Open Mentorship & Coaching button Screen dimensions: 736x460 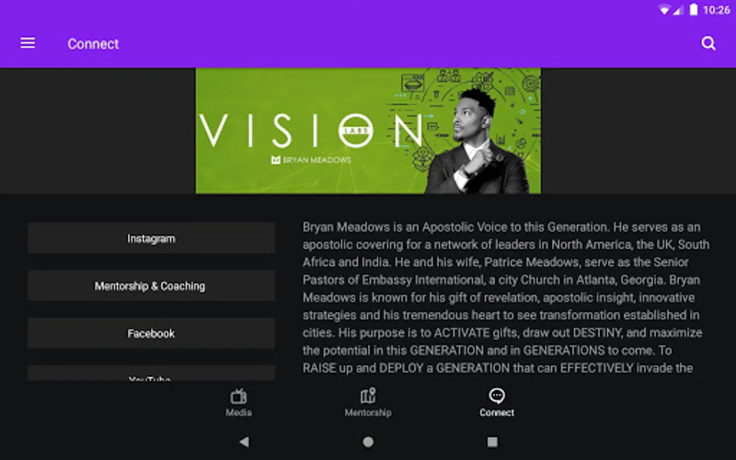click(x=151, y=286)
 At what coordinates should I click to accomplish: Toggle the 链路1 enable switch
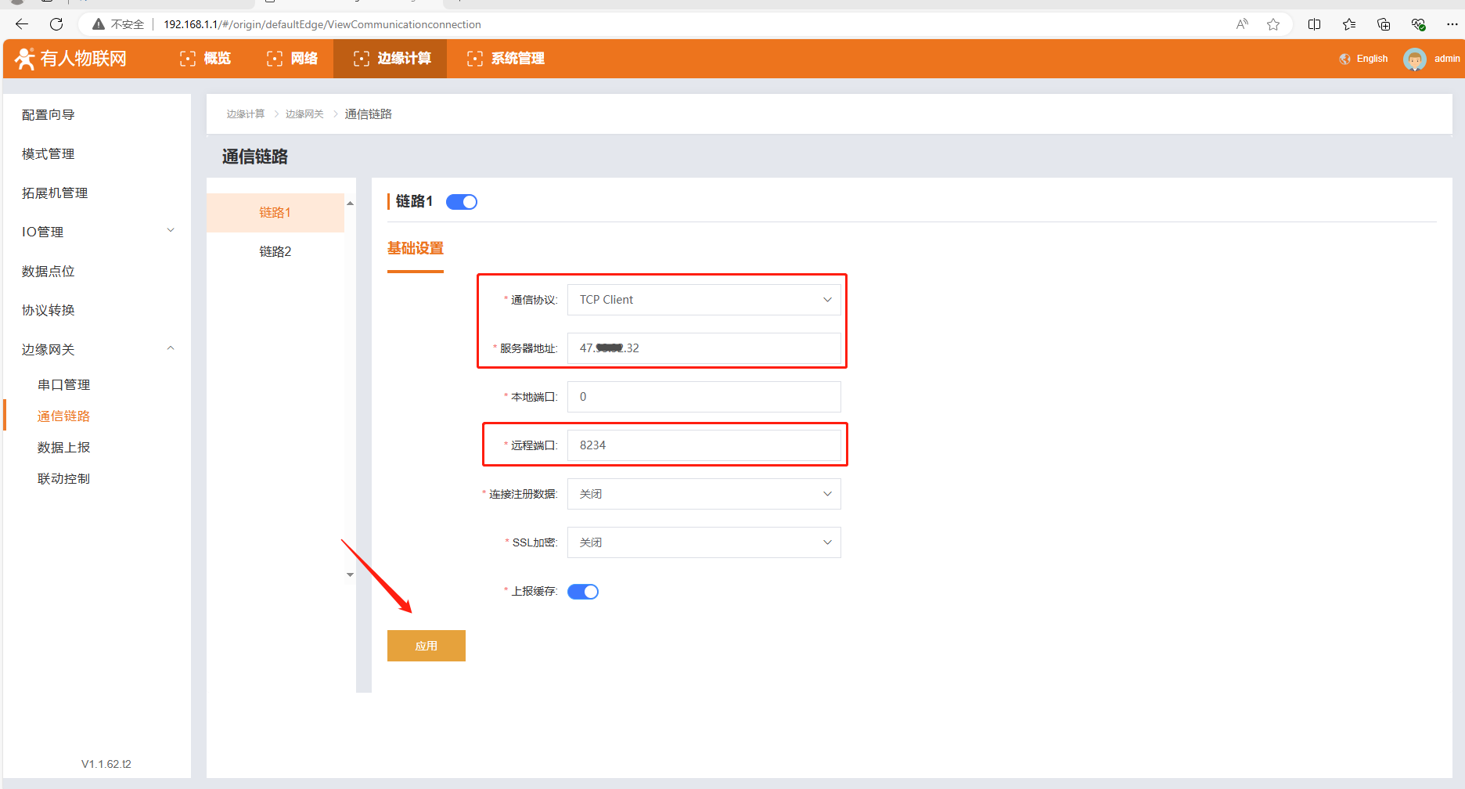(462, 202)

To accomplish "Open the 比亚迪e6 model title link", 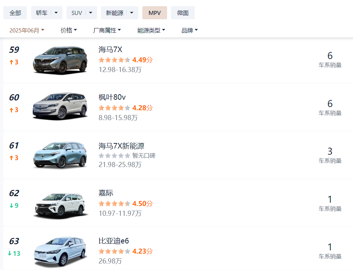I will (114, 241).
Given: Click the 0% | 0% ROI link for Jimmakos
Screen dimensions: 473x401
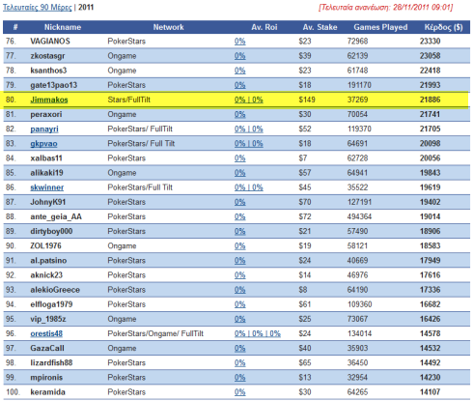Looking at the screenshot, I should (x=249, y=100).
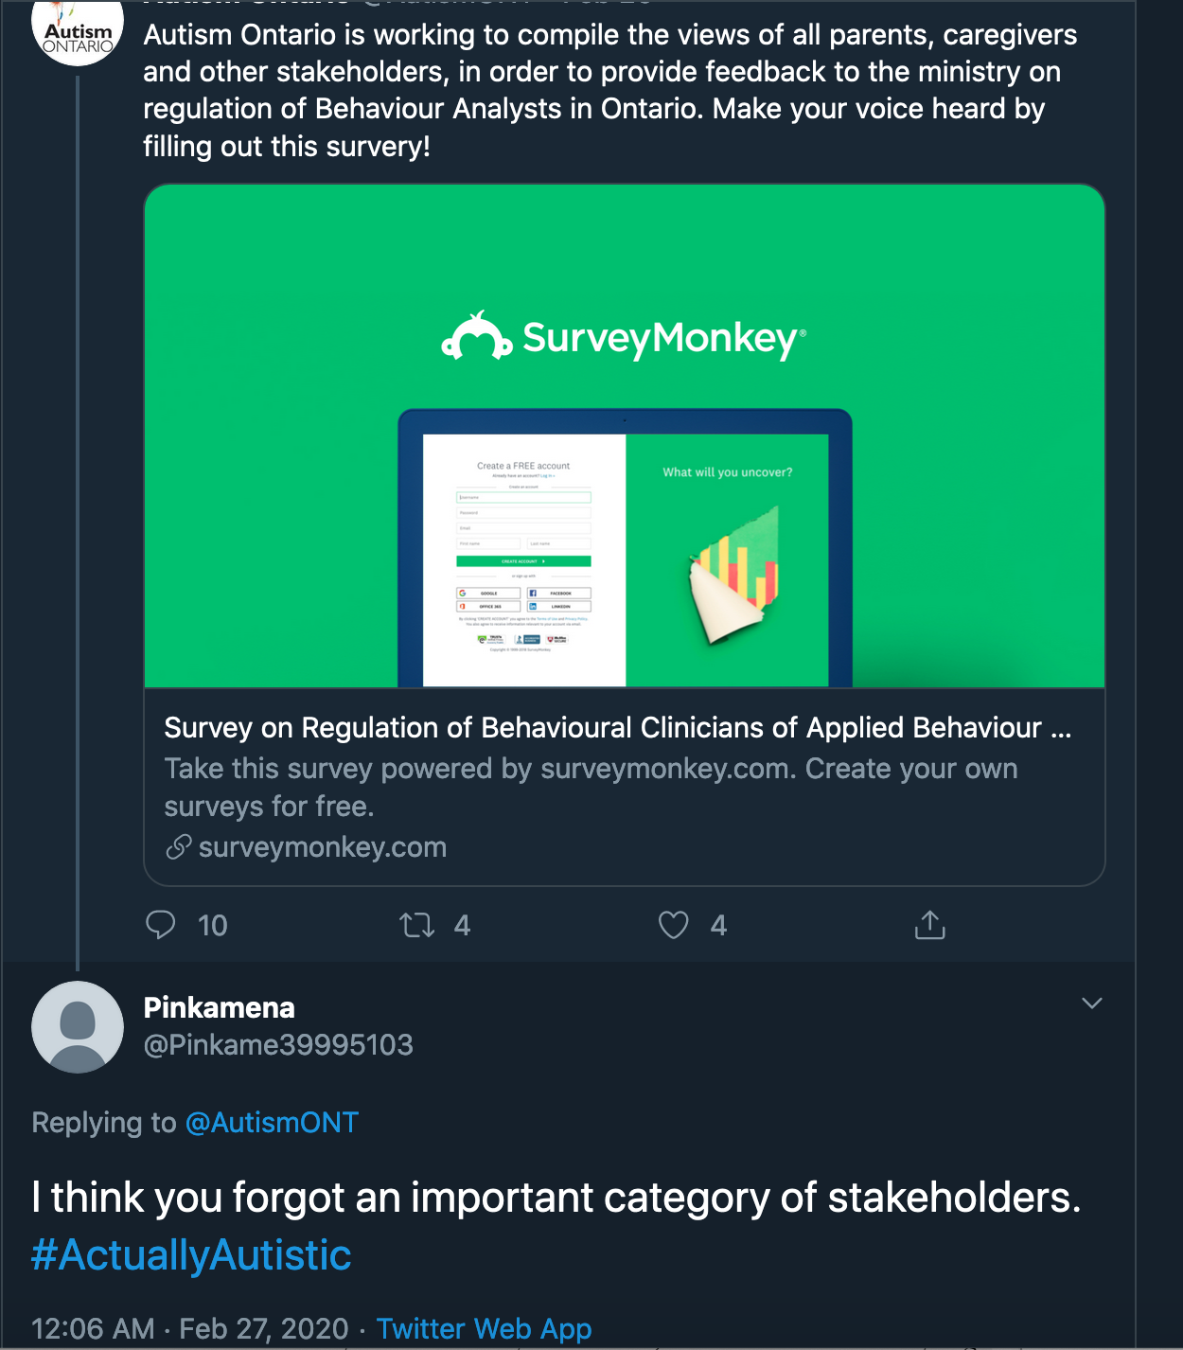Click the heart icon to like the tweet
Viewport: 1183px width, 1350px height.
pos(674,925)
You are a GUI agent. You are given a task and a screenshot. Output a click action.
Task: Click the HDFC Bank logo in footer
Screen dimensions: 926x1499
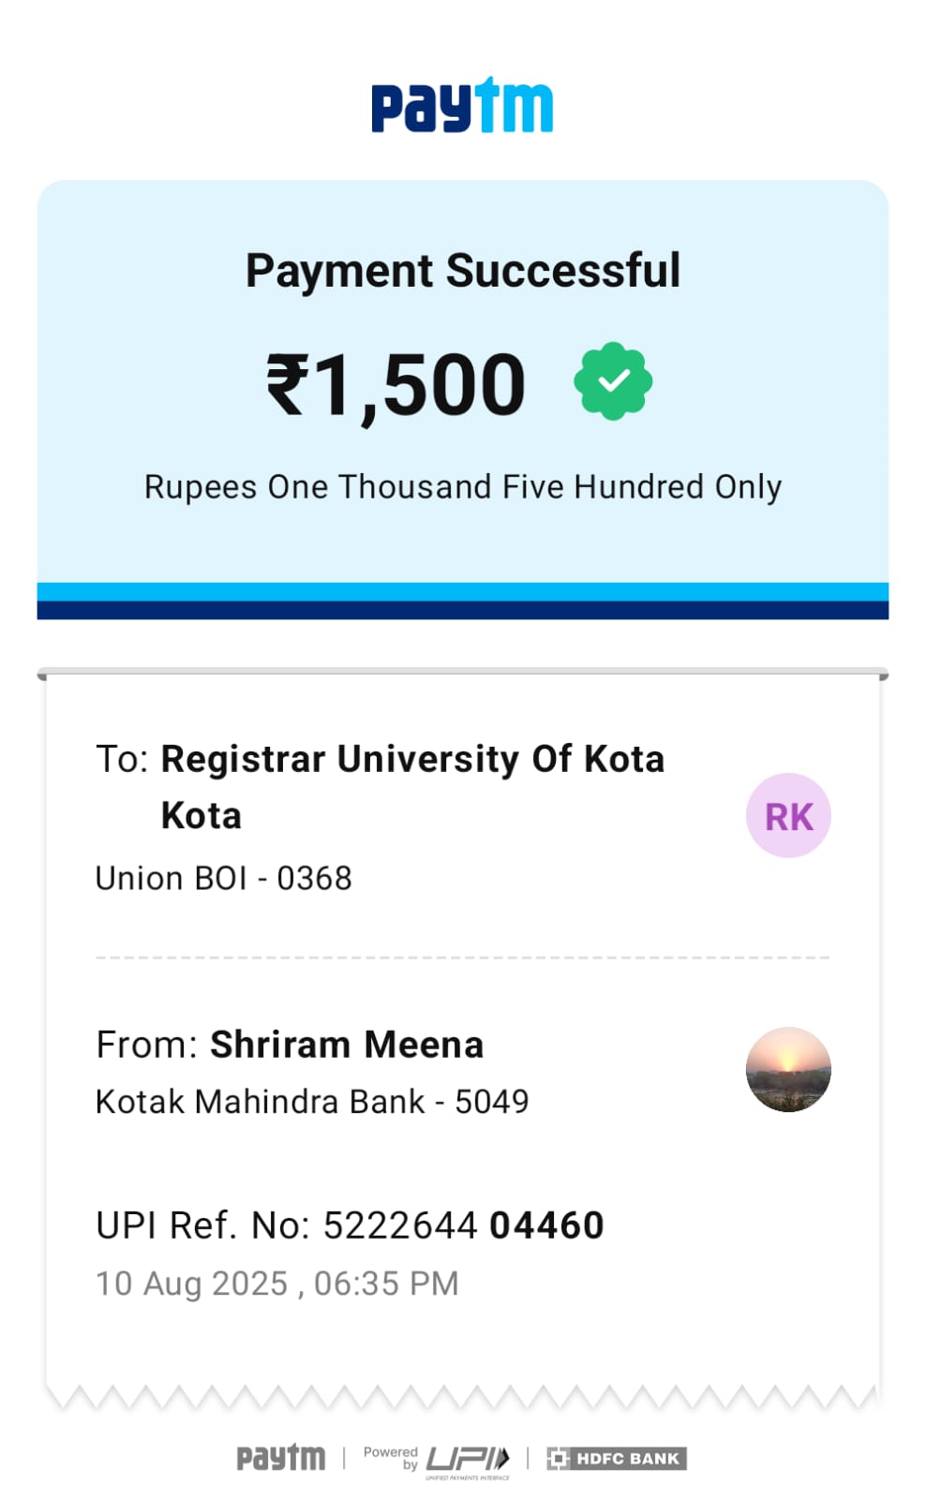(617, 1459)
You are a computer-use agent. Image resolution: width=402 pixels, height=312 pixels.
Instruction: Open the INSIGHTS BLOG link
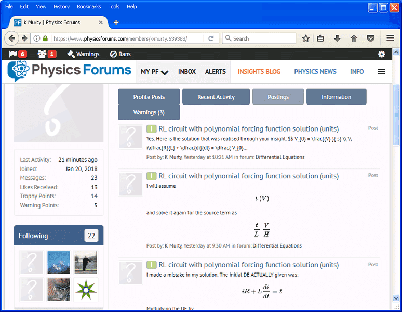tap(259, 72)
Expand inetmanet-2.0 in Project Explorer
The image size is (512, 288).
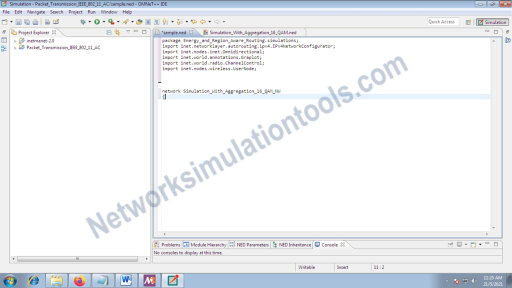(x=16, y=41)
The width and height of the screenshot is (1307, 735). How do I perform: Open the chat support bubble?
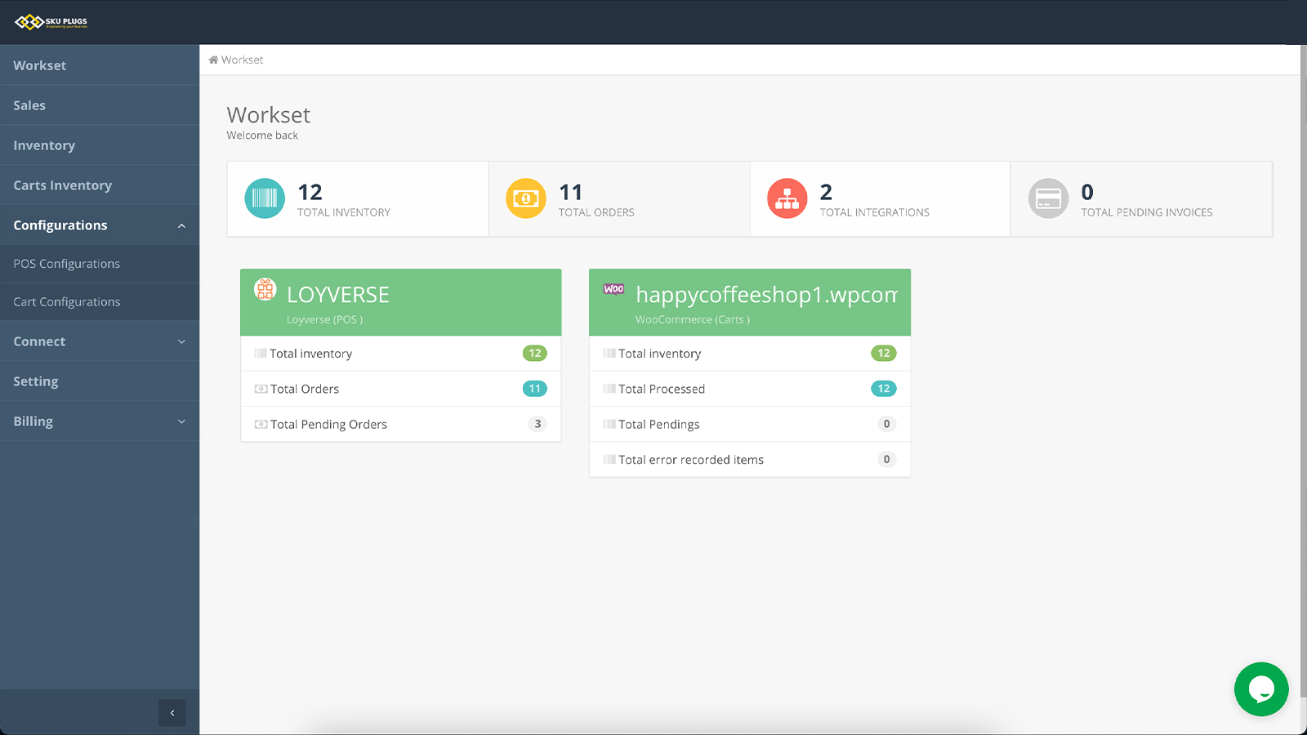[x=1261, y=689]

======

TASK OBJECTIVE
Gather every line in the material above that contains the word "height".

RESULT
Viewport: 1183px width, 1350px height.
You are a computer-use agent. Image resolution: width=402 pixels, height=312 pixels.
The width and height of the screenshot is (1307, 735). How do I perform: Open the chat support bubble?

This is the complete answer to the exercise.